The Company is currently amending the protocol for the ongoing Phase 2 PAC203 study to include the new PACIFICA Phase 3 portion, in which CTI intends to compare the safety and efficacy of 200 mg of pacritinib administered twice daily to Physician’s Choice in 180 myelofibrosis patients with severe thrombocytopenia (platelet counts of less than 50,000 per microliter) at approximately 120 sites worldwide. Patients will be randomized in a ratio of 2:1 between pacritinib and Physician’s Choice. The primary endpoint of the trial is the percentage of patients who achieve at least 35% reduction in spleen volume at week 24. Dr. Srdam Verstovsek, Professor, Department of Leukemia, Division of Cancer Medicine, The University of Texas MD Anderson Cancer Center, and Dr. John Mascarenhas, Associate Professor of Medicine Myeloproliferative Disorders Program, Tisch Cancer Institute, Mount Sinai School of Medicine, will be co-principal investigators in the PACIFICA study. In addition, Professor Claire Harrison, Professor of Medicine, Guy’s and St Thomas’ NHS Foundation Trust, London, will chair the study’s Steering Committee.

About Myelofibrosis and Severe Thrombocytopenia
Myelofibrosis is a type of bone marrow cancer that results in formation of fibrous scar tissue and can lead to severe anemia, weakness, fatigue and an enlarged spleen and liver.

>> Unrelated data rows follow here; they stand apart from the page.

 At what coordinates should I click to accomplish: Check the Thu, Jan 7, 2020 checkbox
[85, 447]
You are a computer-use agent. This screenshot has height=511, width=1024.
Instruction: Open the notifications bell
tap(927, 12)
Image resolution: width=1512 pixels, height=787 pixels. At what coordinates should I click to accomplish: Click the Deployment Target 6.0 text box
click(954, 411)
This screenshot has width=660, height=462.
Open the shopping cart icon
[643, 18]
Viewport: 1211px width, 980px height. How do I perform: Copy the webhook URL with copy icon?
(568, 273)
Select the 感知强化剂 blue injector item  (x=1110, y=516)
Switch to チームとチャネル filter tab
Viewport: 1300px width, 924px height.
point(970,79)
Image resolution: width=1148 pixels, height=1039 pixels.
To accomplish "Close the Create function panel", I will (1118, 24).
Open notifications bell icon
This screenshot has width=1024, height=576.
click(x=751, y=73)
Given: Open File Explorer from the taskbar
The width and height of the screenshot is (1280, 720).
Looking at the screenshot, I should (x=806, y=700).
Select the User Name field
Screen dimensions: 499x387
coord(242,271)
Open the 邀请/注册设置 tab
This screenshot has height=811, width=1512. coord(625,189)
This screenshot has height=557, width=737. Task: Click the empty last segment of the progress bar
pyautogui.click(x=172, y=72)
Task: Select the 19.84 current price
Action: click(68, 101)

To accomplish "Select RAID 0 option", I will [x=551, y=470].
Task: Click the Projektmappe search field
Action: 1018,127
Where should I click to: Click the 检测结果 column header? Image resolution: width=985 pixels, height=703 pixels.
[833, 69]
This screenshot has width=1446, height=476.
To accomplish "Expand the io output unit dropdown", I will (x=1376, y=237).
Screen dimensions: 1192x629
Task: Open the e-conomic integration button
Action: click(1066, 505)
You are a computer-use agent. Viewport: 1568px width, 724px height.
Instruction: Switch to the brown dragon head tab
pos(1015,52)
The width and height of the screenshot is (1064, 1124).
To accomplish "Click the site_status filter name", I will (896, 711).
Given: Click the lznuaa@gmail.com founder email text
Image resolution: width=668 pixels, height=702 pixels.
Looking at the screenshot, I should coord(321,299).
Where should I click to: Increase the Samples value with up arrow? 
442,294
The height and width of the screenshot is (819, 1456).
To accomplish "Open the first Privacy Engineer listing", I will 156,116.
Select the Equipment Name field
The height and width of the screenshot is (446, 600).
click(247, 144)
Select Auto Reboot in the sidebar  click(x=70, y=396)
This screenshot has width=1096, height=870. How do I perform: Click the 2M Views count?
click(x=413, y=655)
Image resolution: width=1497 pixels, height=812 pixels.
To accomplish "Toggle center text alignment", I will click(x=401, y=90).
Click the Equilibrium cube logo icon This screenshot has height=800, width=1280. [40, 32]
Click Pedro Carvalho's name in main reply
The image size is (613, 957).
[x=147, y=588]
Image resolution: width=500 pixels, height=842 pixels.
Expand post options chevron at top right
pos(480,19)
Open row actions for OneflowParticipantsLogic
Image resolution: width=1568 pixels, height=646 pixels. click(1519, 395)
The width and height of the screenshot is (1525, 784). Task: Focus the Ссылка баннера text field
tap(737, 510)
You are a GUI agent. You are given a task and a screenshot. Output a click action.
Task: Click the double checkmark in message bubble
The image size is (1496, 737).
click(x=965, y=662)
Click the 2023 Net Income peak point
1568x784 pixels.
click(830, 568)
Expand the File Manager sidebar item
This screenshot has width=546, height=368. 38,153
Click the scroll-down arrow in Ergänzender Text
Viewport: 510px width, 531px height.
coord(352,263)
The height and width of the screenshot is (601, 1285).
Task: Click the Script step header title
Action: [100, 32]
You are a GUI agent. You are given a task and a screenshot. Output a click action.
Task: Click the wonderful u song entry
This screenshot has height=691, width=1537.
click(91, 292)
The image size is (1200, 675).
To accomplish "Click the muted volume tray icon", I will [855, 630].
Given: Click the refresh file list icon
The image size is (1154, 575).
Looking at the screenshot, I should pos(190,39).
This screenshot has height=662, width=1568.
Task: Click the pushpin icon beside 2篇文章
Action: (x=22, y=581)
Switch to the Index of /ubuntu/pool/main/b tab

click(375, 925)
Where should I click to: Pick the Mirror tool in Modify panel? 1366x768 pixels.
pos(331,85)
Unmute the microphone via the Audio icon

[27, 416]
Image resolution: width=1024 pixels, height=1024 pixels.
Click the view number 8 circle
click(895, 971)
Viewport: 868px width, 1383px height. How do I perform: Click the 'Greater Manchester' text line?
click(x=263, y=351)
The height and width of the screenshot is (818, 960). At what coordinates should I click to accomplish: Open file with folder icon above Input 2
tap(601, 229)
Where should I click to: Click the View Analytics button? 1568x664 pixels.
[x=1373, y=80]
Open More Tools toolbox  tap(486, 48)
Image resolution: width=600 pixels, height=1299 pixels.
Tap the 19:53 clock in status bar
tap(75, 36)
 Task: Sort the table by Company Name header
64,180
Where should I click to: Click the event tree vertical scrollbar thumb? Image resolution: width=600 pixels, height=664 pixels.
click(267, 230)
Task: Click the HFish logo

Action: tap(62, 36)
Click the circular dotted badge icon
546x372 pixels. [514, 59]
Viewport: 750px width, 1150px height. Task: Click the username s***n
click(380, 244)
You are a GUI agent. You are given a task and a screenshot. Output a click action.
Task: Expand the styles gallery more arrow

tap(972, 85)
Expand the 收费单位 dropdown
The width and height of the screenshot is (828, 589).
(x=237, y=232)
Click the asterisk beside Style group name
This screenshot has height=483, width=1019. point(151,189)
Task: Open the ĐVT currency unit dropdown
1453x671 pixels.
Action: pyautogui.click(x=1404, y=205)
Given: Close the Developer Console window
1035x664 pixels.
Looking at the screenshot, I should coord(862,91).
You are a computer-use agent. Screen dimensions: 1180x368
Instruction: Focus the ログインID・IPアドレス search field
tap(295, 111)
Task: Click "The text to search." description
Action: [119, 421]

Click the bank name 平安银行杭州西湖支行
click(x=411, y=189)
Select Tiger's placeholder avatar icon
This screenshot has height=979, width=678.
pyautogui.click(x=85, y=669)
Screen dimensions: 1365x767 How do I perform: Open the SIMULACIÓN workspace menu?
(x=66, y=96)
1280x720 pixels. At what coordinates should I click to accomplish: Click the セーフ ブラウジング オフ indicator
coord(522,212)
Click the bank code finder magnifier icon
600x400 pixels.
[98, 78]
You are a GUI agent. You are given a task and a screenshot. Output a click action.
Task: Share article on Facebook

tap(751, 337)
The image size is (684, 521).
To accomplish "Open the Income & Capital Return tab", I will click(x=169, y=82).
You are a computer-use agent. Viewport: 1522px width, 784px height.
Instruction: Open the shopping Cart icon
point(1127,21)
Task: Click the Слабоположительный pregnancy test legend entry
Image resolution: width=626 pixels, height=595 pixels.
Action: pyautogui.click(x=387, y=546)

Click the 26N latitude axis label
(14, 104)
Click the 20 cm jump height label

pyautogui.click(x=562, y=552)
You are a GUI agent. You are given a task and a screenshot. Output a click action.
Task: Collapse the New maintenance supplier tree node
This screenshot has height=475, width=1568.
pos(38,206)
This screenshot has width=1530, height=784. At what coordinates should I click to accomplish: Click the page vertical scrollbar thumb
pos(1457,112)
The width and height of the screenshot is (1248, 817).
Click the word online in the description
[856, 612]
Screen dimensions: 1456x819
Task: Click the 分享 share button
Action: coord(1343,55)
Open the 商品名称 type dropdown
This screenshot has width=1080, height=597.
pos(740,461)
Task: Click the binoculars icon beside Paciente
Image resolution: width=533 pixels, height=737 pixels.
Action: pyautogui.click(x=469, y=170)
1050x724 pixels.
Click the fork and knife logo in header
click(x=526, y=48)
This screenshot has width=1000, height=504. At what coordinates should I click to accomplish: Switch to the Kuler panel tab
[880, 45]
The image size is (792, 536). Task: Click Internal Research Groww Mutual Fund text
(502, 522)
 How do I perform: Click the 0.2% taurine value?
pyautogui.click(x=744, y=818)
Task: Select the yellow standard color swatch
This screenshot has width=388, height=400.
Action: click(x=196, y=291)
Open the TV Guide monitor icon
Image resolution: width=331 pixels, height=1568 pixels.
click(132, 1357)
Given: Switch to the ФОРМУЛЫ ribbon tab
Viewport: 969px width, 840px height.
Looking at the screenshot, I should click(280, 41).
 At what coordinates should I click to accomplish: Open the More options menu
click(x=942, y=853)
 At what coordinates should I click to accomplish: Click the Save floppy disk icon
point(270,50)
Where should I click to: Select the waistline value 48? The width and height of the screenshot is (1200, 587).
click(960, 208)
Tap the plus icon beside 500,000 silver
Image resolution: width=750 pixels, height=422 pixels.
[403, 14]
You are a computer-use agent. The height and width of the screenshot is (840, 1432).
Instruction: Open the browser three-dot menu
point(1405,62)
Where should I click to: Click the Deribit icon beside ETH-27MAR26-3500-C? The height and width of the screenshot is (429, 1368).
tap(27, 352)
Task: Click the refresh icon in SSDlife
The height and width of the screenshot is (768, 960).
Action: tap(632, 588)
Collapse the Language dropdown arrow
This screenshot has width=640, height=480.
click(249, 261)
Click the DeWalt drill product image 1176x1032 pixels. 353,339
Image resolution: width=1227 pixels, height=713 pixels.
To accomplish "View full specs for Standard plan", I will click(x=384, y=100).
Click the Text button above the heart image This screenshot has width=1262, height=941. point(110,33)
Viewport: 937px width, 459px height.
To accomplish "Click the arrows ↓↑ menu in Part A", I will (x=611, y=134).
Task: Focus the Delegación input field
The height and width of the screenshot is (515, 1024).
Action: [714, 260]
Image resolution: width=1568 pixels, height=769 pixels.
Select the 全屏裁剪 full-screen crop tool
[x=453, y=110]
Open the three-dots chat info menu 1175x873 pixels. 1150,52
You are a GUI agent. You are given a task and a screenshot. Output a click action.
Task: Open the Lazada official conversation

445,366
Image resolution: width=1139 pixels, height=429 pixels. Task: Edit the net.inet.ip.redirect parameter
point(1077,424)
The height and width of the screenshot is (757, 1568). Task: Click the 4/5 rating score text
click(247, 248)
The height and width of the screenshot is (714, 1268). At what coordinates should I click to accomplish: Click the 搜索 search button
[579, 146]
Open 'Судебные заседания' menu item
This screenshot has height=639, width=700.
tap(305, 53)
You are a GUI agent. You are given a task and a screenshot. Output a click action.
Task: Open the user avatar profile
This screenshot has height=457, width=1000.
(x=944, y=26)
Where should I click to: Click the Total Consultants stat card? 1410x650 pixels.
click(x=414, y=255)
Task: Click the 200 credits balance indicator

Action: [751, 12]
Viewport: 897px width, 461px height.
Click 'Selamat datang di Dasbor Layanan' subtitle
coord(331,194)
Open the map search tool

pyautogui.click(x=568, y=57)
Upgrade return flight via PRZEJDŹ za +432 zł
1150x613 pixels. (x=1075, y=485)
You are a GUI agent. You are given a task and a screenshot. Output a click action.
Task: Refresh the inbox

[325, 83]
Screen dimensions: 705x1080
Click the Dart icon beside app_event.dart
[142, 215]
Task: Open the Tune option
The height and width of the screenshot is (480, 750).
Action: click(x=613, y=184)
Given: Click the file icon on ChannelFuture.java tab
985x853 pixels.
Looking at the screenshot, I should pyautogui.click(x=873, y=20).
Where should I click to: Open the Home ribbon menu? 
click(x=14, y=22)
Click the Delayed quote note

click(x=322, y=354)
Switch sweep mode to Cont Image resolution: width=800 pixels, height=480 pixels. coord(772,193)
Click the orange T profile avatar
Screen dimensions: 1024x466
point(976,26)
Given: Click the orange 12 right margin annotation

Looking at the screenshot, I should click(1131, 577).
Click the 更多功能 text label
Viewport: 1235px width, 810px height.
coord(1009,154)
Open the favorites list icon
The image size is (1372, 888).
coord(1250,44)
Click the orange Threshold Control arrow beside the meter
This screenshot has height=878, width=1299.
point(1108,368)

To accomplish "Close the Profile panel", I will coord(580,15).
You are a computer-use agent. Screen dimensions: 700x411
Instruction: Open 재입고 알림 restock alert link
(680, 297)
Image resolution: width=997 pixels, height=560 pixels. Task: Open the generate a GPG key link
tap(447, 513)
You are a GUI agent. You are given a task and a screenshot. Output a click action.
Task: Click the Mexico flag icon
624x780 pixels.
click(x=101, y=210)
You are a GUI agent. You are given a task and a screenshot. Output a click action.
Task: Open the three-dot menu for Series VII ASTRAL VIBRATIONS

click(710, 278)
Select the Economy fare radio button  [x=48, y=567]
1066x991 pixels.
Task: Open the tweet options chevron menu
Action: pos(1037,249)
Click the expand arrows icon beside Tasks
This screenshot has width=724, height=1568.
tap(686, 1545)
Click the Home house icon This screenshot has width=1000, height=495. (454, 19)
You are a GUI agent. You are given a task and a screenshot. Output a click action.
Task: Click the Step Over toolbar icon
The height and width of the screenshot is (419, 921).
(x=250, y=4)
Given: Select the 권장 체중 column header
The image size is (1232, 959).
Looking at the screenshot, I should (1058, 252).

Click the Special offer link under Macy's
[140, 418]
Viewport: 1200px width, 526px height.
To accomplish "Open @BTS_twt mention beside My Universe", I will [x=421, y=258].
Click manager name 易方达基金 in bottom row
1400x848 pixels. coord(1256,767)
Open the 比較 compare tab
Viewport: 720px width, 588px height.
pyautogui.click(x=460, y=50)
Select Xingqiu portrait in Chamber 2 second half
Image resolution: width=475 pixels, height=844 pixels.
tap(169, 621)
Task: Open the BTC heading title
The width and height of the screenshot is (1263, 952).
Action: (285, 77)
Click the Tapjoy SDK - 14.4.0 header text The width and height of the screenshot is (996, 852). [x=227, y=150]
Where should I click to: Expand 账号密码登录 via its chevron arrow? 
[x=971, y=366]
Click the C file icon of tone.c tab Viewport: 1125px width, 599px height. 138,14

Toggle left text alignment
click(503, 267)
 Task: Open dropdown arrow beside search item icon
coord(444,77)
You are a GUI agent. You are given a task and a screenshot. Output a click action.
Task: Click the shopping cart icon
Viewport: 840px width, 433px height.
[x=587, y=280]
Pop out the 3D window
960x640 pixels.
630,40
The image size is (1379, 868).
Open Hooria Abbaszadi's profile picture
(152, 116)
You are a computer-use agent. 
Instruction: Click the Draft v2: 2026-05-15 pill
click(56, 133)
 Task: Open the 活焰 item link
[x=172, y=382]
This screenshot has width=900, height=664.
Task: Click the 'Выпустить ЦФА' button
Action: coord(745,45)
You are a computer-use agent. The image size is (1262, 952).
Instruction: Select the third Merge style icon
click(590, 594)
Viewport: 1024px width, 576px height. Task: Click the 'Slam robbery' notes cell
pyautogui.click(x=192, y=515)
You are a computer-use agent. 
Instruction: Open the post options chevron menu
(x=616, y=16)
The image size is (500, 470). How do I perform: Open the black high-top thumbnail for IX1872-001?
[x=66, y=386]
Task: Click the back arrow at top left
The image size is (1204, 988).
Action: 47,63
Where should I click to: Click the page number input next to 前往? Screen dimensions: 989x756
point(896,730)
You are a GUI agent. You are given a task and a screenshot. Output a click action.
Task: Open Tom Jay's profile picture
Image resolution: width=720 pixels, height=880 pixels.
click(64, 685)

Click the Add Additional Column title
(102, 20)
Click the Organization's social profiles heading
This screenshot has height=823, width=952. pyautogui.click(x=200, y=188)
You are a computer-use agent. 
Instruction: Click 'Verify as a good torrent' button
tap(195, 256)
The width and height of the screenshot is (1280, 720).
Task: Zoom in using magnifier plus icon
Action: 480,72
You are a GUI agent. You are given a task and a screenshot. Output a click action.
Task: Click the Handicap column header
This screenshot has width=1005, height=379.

Patients with severe thrombocytopenia are estimated to make up more than one-third of patients treated for myelofibrosis, or approximately 18,000 people.1 Severe thrombocytopenia, defined as blood platelet counts of less than 50,000 per microliter, has been shown to result in overall survival rates of just 15 months.2 Thrombocytopenia in patients with myelofibrosis is associated with the underlying disease but has also been shown to correlate with treatment with ruxolitinib, currently the only approved treatment for myelofibrosis, which can lead to dose reductions and as a result may potentially reduce clinical benefit. Survival in patients who have discontinued ruxolitinib therapy is further compromised, with an average overall survival of seven to 14 months.3,4 There are currently no approved therapies available to treat myelofibrosis patients with severe thrombocytopenia, or patients who have failed ruxolitinib treatment, thereby making this a significant unmet medical need.

About Pacritinib
Pacritinib is an investigational oral kinase inhibitor with specificity for JAK2, FLT3, IRAK1 and CSF1R. The JAK family of enzymes is a central component in signal transduction pathways, which are critical to normal blood cell growth and development, as well as inflammatory cytokine expression and immune responses. Mutations in these kinases have been shown to be directly related to the development of a variety of blood-related cancers, including myeloproliferative neoplasms, leukemia and lymphoma. In addition to myelofibrosis, the kinase profile of pacritinib suggests its potential therapeutic utility in conditions such as acute myeloid leukemia (AML), myelodysplastic syndrome (MDS), chronic myelomonocytic leukemia (CMML), and chronic lymphocytic leukemia (CLL), due to its inhibition of c-fms, IRAK1, JAK2 and FLT3.